A subclinical infection is an infection that, being subclinical, is nearly or completely asymptomatic. A subclinically infected person is thus an asymptomatic carrier of a microbe, intestinal parasite, or virus that usually is a pathogen causing illness, many pathogens spread by being silently carried in this way by some of their host population. Such infections occur both in humans and nonhuman animals, an example of an asymptomatic infection is a mild common cold that is not noticed by the infected individual. Since subclinical infections often occur without eventual overt sign, their existence is only identified by microbiological culture or DNA techniques such as polymerase chain reaction, an individual may only develop signs of an infection after a period of subclinical infection, a duration that is called the incubation period. This is the case, for example, for sexually transmitted diseases such as AIDS. Individuals with such subclinical infections, and those that never develop overt illness, they are evolved physiological and behavioral responses of the host to clear itself of the infection.
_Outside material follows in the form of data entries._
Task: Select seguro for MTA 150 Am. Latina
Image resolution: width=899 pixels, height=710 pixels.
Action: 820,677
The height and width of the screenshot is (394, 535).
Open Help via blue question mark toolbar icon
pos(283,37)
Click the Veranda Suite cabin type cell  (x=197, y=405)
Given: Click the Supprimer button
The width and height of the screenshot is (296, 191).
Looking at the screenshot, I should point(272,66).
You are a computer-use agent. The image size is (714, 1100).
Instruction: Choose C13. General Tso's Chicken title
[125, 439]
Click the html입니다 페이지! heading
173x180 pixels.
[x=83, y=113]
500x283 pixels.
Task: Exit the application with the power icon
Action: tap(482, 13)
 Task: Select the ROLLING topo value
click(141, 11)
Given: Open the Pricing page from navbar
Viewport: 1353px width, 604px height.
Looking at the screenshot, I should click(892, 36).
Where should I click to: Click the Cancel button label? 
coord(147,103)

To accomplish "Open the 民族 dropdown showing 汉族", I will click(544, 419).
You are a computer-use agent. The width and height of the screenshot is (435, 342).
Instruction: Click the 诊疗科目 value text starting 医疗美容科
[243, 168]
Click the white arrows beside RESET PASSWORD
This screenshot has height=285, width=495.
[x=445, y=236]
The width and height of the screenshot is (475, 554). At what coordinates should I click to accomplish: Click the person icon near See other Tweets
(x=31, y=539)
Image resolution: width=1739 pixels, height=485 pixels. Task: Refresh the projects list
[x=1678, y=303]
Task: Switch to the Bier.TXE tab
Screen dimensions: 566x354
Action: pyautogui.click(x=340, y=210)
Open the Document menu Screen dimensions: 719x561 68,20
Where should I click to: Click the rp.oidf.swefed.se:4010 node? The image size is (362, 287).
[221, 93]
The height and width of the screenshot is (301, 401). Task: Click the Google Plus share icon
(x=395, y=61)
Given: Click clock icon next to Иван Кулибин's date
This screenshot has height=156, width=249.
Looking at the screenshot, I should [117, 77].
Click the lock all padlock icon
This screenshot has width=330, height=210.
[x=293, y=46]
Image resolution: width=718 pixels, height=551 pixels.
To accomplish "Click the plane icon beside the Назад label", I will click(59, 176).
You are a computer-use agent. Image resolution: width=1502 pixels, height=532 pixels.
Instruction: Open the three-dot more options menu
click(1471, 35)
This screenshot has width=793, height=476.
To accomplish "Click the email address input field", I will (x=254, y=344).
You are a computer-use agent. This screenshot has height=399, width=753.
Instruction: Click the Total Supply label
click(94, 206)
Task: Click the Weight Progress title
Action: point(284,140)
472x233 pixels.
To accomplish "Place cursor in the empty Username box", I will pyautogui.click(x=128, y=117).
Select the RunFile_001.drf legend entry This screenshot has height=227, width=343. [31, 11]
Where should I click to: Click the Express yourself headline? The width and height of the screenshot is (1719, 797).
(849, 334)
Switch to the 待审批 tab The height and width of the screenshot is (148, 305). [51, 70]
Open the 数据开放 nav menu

Instead of incurring the costs of deploying these evolved responses to infections, Subclinical infections are important since they allow infections to spread from a reserve of carriers. They can cause clinical problems unrelated to the issue of infection. For example, in the case of urinary infections in women. Endara, Trueba, Solberg, Owen D. Bates, Sarah J. Ponce, Cevallos, Matthijnssens, Eisenberg and Subclinical Infection with Rotavirus PG9, Rural Ecuador
In medicine, a disease is considered asymptomatic if a patient is a carrier for a disease or infection but experiences no symptoms. A condition might be if it fails to show the noticeable symptoms with which it is usually associated. Asymptomatic infections are called subclinical infections, other diseases might be considered subclinical if they present some but not all of the symptoms required for a clinical diagnosis. The term clinically silent is used, knowing that a condition is asymptomatic is important because, It may develop symptoms and so require watch and wait or early treatment. It may resolve itself or become benign and it is required that a person undergoes treatment so it does not cause medical problems such as high blood pressure and hyperlipidaemia. Be alert to possible problems, asymptomatic hypothyroidism makes a person vulnerable to Wernicke-Korsakoff syndrome or beri-beri following intravenous glucose, the affected person may be infectious and unknowingly spread the infection to others.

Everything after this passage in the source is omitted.